But because Samuels rejects a structure that would flatten out the ridges in the absurdity of American reality, he often meanders and digresses; some essays don’t seem to fit in the book’s overarching theme at all. While reading the essay about Super Bowl XL in Detroit, I was not at all sure how describing Stevie Wonder as a “playful, gigantic black baby who has absorbed all terrestrial sounds and language in a single gulp” or Aretha Franklin as a “300-pound mountain of congealed hurt” was at all relevant to his broader message about anomie.
However, when Samuels errs on the side of vulnerability, it’s hard to deny the anxiety that he feels about living in a world in which certainty has dissipated. “Why bother? Why get married? What are families for?” he asks his readers. “What was new about these questions was that they didn’t have answers, or that the answers they did have were so multiple and contingent and arbitrary that they never really felt like answers at all.”

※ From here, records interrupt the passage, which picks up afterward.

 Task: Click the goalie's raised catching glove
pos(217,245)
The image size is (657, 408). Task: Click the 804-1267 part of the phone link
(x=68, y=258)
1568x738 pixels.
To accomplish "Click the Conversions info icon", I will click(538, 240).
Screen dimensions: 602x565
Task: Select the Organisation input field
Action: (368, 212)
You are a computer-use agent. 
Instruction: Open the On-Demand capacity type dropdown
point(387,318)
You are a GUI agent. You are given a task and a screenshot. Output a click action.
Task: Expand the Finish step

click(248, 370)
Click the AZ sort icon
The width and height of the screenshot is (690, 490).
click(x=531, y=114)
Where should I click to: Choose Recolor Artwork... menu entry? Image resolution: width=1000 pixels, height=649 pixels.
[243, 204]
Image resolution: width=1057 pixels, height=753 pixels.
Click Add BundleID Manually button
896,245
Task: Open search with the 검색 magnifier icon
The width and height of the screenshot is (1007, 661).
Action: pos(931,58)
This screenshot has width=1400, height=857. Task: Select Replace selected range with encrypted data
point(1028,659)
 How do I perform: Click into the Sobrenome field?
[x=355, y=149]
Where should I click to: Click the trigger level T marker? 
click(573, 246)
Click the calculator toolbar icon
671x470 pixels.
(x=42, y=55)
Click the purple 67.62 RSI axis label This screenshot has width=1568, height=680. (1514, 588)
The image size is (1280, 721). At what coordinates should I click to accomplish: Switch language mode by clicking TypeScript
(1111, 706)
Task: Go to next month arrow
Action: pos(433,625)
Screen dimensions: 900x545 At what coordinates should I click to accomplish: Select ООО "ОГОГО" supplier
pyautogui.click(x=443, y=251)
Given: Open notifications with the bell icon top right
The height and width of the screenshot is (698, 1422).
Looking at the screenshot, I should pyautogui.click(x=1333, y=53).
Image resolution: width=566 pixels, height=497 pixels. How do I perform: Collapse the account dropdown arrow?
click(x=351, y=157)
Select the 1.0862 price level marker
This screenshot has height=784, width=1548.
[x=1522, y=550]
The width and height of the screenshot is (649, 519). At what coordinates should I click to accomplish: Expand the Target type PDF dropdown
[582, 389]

The problem with “Only Love Can Break Your Heart” is not that Samuels fails to tap into the palpable uncertainty that regulates our lives, but that he overloads us with extraneous phrases and superfluous essays and so violates our need for order and regularity. Ultimately, with Samuels’ book—much as in life—we are left clinging on to particular moments that we find significant and pocket-sized absolutes.